Parameters: - corpus – the annotated Corpus
- selector – a (lambda) function that takes a Corpus object and returns True or False (i.e. include / exclude). By default, the selector includes all objects of the specified type in the Corpus.
Returns: a pandas DataFrame
-
summarize_objs
(objs: List[convokit.model.corpusComponent.CorpusComponent])¶ Not implemented for VectorClassifier.
-
transform
(corpus: convokit.model.corpus.Corpus, selector: Callable[[convokit.model.corpusComponent.CorpusComponent], bool] = <function VectorClassifier.<lambda>>) → convokit.model.corpus.Corpus¶ Annotate the corpus components with the classifier prediction and prediction score, with an optional selector that selects for objects to be classified. Objects that are not selected will get a metadata value of ‘None’ instead of the classifier prediction.
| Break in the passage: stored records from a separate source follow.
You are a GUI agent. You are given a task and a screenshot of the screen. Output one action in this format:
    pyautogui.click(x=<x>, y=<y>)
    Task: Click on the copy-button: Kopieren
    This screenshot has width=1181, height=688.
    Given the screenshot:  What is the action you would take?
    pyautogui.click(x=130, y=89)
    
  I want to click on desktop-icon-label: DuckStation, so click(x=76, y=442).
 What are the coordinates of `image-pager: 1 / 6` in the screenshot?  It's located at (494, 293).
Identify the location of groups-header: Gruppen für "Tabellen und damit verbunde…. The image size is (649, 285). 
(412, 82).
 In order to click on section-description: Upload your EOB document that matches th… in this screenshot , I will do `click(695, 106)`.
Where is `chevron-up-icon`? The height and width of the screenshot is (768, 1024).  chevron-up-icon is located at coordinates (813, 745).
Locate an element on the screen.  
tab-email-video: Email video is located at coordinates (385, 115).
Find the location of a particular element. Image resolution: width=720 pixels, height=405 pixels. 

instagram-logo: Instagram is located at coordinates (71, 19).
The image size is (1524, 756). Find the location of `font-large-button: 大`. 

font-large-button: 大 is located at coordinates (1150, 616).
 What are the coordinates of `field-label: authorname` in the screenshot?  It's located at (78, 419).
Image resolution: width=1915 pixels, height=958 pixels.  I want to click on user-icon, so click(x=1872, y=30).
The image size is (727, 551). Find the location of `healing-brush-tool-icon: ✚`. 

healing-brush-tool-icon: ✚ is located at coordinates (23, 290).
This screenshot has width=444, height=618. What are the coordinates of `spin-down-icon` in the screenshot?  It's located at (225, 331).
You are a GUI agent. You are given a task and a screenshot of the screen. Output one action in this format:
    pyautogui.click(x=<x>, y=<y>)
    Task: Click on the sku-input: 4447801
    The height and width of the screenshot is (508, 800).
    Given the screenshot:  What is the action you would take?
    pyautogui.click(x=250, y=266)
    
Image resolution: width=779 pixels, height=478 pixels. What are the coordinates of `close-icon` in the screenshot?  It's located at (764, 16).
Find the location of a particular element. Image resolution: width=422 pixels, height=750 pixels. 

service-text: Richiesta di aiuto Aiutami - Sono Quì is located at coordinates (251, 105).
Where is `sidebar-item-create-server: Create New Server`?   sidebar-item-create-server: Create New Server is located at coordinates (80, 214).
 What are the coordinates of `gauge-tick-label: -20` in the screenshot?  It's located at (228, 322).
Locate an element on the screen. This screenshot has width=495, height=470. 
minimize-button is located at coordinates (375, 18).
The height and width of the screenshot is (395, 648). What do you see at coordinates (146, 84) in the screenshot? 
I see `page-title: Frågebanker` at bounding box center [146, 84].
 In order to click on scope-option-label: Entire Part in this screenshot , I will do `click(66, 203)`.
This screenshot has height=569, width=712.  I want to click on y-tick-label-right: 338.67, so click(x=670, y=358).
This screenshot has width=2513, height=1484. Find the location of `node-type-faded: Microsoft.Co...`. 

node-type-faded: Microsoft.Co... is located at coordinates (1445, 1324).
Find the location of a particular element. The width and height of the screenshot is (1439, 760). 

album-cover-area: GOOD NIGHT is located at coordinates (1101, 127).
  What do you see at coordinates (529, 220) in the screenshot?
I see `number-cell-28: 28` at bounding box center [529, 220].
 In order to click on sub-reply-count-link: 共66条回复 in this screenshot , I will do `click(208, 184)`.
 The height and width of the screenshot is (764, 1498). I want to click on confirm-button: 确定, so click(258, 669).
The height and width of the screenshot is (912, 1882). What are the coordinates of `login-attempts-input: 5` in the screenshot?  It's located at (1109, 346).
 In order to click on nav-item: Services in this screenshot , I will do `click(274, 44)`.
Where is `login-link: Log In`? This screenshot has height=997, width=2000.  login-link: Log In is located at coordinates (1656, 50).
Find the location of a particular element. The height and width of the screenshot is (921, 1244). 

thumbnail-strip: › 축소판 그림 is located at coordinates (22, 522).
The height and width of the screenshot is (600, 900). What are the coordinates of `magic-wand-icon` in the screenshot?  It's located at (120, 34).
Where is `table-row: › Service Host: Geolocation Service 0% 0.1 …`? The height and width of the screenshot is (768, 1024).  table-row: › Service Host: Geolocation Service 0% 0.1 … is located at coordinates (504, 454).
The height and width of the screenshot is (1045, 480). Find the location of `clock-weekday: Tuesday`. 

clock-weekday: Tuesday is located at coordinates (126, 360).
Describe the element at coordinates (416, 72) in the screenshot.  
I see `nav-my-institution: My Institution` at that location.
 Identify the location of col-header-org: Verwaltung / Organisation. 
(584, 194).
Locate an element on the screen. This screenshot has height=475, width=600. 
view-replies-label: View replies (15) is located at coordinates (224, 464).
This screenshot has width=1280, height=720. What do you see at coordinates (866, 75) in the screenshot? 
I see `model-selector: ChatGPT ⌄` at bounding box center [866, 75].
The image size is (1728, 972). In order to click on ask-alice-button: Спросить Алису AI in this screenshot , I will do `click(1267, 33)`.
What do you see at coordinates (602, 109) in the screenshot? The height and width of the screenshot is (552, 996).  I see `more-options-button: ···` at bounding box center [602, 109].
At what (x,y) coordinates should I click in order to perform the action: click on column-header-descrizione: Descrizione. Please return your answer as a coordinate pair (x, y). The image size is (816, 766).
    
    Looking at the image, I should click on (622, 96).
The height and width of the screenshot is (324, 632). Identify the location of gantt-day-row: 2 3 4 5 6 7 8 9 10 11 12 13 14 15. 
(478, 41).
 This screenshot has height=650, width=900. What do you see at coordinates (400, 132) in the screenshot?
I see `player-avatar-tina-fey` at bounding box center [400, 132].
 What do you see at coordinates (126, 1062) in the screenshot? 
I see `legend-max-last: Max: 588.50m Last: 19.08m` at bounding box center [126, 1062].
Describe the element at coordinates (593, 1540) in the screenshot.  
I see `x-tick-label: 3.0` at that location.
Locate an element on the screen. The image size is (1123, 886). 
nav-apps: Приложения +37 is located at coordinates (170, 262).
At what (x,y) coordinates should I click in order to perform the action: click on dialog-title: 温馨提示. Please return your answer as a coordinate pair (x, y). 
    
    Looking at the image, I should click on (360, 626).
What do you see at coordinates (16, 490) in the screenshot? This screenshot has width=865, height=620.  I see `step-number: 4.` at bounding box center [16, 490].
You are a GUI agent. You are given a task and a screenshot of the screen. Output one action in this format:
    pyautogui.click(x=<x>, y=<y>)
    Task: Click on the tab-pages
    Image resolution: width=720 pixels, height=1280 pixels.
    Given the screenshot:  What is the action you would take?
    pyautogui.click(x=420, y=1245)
Parameters: - corpus – the target Corpus
- selector – a (lambda) function that takes a Corpus object and returns True or False (i.e. include / exclude). By default, the selector includes all objects of the specified type in the Corpus.
Returns: the target Corpus annotated
-
transform_objs
(objs: List[convokit.model.corpusComponent.CorpusComponent]) → List[convokit.model.corpusComponent.CorpusComponent]¶ Not implemented for VectorClassifier.